Quirks and Questions



We, in the USA, are used to being able to handle our financial dealings from wherever we have internet access. I assumed that assisting my sisters around the world would all be done from my desk. I am learning, at the age of 64, first-hand, from my World Pulse sisters, just how horribly out-of-touch I am. I often create more questions than I can come up with answers.



I am a volunteer, choosing to spend my time in service to the wonderful women healing our shared earth, one woman and one innovative initiative at a time. I hear so many needs from so many sisters, and I long to be able to apply what I have seen work so well in my own country and the agencies with whom I’ve worked. Each time I believe there is an easy thing that I can do, no matter how small, it turns out to be less than simple and smooth.



I thought that, since I can see and speak with my sisters around the world, in real time, with the miracle of the internet, all transactions would be as effortless and efficient. This is certainly not so. I am obtaining quite a lesson in world finance and politics through what turns out not to be remotely related to everyday, touch of a button, communications in my own country. Each effort at international assistance has its own set of quirks.



Purchasing purses from a WP sister in Nigeria became an ordeal of how to get the merchandise to me and the money to her, without incurring exorbitant fees in the transaction. Even wiring money from my home computer to her is impossible; I must physically appear at a Western Union office to originate the effort.



A WP sister in the UK has been busy making washable sanitary protection to supply sisters in several countries in their menstrual hygiene education efforts. I had originally wanted to help with the expense of supplies; this was before I realized how prohibitive the costs of international postage can be. Another connection appeared to set up a Facebook page to help our sister in the UK bring in funding for FEMpads’ fabric and postage expenses. I can now simply click a couple of times and postage is paid.
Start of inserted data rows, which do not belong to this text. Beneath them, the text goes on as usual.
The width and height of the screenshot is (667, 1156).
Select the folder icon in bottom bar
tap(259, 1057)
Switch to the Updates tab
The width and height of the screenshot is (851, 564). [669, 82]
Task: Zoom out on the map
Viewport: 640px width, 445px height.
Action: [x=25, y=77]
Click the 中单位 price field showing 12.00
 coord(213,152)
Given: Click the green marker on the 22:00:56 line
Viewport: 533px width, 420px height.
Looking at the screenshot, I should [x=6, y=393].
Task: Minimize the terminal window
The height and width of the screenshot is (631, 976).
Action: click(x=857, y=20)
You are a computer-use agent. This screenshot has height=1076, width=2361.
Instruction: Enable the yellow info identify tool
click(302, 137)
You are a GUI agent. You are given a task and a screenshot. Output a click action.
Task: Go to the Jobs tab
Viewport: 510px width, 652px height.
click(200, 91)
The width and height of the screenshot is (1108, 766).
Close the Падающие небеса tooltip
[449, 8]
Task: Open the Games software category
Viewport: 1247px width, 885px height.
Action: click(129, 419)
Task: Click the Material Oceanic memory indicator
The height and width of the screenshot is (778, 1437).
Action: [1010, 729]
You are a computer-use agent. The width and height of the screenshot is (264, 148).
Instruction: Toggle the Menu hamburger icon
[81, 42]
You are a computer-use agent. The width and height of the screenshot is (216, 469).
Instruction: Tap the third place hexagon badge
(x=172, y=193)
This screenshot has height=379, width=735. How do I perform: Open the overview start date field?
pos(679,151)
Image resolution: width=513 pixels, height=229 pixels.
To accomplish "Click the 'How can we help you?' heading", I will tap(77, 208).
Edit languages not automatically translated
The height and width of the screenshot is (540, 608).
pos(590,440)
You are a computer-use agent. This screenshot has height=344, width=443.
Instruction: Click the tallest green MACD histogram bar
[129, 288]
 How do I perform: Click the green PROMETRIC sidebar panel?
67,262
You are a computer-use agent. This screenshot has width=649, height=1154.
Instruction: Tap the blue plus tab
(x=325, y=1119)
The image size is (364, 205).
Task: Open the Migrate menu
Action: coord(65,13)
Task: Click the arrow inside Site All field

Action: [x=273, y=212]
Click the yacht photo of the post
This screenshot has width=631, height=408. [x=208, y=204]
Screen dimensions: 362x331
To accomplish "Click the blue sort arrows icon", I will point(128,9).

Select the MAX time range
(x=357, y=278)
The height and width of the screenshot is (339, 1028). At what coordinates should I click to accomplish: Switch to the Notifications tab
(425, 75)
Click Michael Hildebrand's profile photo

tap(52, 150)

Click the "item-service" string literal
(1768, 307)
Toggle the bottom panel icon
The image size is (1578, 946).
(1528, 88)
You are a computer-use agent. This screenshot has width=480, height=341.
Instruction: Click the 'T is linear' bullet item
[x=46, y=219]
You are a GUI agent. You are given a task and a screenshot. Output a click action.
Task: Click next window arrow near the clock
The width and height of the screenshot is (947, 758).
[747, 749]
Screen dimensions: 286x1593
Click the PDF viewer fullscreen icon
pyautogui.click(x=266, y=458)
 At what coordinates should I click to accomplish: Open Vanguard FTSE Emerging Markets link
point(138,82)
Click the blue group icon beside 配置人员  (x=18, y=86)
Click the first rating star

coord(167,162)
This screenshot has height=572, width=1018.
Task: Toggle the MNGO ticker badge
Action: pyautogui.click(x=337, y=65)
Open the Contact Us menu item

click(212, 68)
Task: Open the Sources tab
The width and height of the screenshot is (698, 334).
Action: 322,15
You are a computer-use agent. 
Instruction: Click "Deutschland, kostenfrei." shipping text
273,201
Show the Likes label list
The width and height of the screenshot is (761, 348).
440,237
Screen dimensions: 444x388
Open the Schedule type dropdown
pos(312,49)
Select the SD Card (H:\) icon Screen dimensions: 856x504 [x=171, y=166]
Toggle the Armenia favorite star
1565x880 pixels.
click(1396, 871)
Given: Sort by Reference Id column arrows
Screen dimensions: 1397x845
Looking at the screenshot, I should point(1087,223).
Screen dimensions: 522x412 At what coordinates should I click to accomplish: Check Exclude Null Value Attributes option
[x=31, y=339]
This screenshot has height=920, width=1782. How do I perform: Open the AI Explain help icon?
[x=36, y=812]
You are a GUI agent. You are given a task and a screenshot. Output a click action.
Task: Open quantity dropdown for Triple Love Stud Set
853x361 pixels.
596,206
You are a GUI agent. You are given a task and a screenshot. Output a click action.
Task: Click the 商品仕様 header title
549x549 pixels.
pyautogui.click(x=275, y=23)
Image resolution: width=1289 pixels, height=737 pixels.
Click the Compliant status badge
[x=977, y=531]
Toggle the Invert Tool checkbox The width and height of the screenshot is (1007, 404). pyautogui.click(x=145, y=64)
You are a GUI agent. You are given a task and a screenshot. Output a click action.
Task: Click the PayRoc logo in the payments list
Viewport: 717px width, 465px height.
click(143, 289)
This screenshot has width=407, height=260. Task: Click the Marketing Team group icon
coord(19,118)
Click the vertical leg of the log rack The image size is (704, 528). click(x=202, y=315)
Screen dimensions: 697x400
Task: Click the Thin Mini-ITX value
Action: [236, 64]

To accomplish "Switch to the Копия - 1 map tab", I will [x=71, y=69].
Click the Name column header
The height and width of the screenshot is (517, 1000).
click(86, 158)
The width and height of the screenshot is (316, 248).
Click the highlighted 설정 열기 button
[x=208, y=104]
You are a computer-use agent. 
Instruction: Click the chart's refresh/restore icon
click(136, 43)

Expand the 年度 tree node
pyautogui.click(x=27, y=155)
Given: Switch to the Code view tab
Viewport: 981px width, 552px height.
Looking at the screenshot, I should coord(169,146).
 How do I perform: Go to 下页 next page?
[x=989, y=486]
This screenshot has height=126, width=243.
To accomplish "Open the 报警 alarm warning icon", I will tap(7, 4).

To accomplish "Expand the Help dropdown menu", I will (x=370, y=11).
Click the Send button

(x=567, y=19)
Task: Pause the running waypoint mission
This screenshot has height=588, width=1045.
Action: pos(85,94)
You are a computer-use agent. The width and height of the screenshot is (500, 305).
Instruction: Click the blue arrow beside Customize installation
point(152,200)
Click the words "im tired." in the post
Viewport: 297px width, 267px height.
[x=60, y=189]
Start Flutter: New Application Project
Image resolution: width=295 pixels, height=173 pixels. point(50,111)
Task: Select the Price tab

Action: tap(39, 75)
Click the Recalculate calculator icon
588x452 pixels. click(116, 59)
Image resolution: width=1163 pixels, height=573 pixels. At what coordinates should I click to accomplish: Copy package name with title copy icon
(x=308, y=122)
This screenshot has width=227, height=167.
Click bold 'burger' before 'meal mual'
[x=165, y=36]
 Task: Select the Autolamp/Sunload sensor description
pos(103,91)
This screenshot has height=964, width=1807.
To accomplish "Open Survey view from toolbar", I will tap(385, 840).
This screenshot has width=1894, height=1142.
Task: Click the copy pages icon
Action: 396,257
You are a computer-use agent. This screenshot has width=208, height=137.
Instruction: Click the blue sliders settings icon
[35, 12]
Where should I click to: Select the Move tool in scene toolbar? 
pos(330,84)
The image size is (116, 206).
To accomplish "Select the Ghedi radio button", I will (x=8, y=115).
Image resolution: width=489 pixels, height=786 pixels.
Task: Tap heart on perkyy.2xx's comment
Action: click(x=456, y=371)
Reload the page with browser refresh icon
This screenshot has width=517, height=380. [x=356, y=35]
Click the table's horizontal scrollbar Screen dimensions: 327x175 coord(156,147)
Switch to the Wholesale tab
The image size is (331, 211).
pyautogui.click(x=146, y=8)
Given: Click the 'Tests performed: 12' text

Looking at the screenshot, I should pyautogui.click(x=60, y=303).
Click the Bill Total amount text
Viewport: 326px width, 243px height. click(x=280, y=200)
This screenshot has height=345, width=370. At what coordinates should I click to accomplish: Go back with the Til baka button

Now that I’m more accustomed to the “ways of the world,” when my Pakistani World Pulse sister’s shelter for her free school was blown to bits in a storm, I didn’t hesitate to use my new cosmopolitan commerce skills to help her procure a replacement.



I long for a way that we World Pulse sisters can create a banking exchange through which we could effortlessly, and cost-effectively, filter our various currencies. Perhaps we could even incorporate a micro-loan aspect and venture capital investment initiative, based on our knowledge of each other. Will a World Pulse sister make this happen?